=== Provided material ===

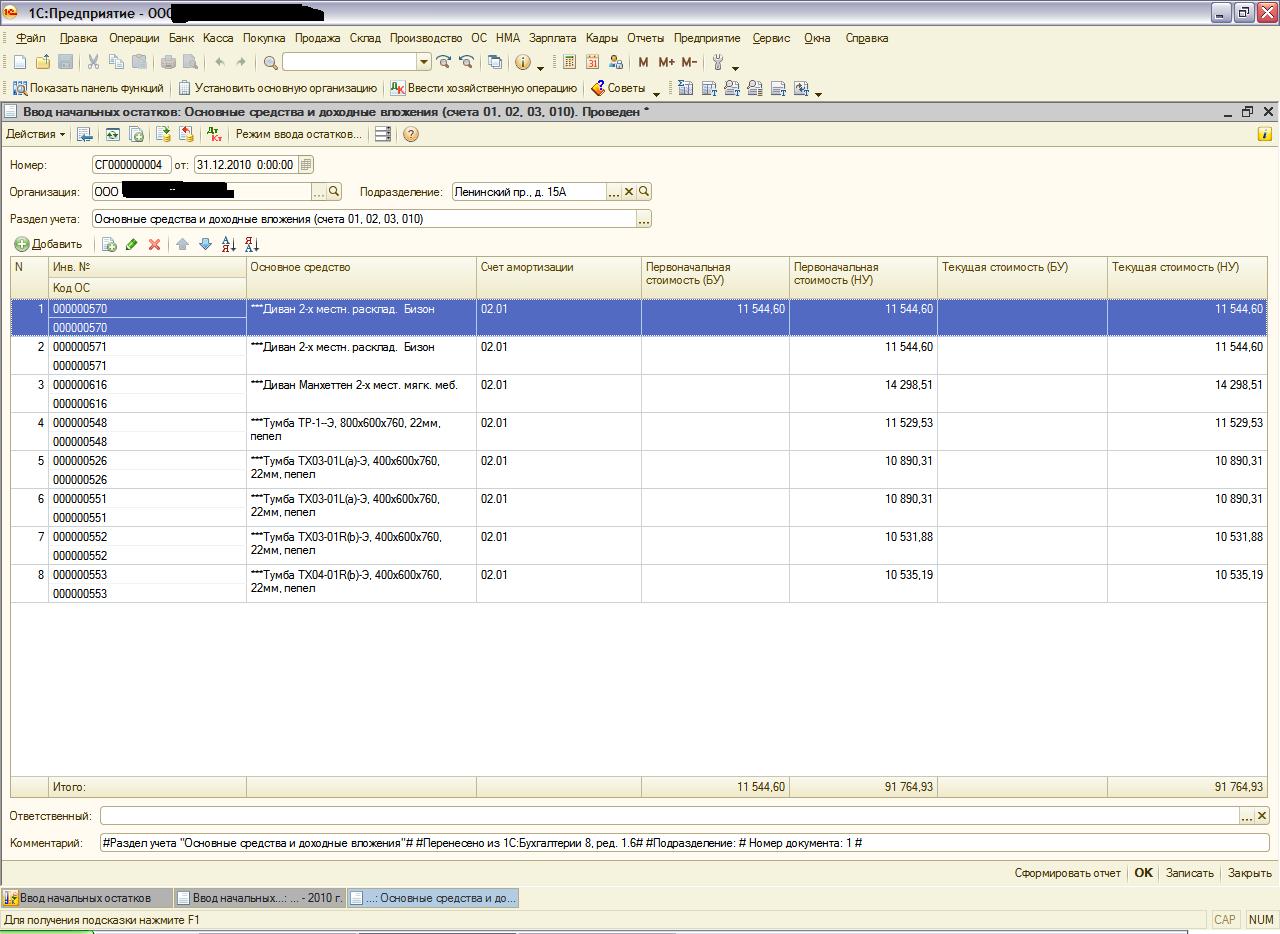Open the calendar icon in main toolbar
This screenshot has height=934, width=1280.
(x=593, y=62)
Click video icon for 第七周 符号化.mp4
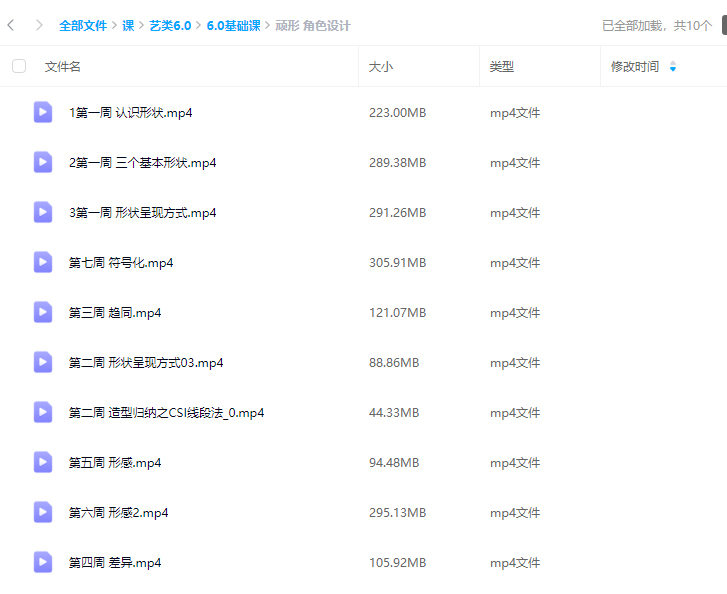Image resolution: width=727 pixels, height=594 pixels. (43, 262)
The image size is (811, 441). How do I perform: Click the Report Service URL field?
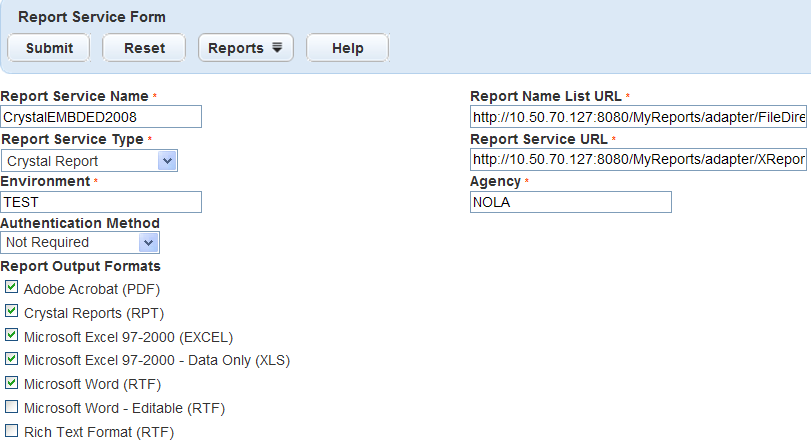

=== What needs to be done ===
Exact reproduction is required. Output only the lines from the one with "Click video icon for 第七周 符号化.mp4" through the end of the listing above, both ends included, and no pictures.

=== Reply to the task ===
Click video icon for 第七周 符号化.mp4
Image resolution: width=727 pixels, height=594 pixels. (43, 262)
The image size is (811, 441). How do I perform: Click the Report Service URL field?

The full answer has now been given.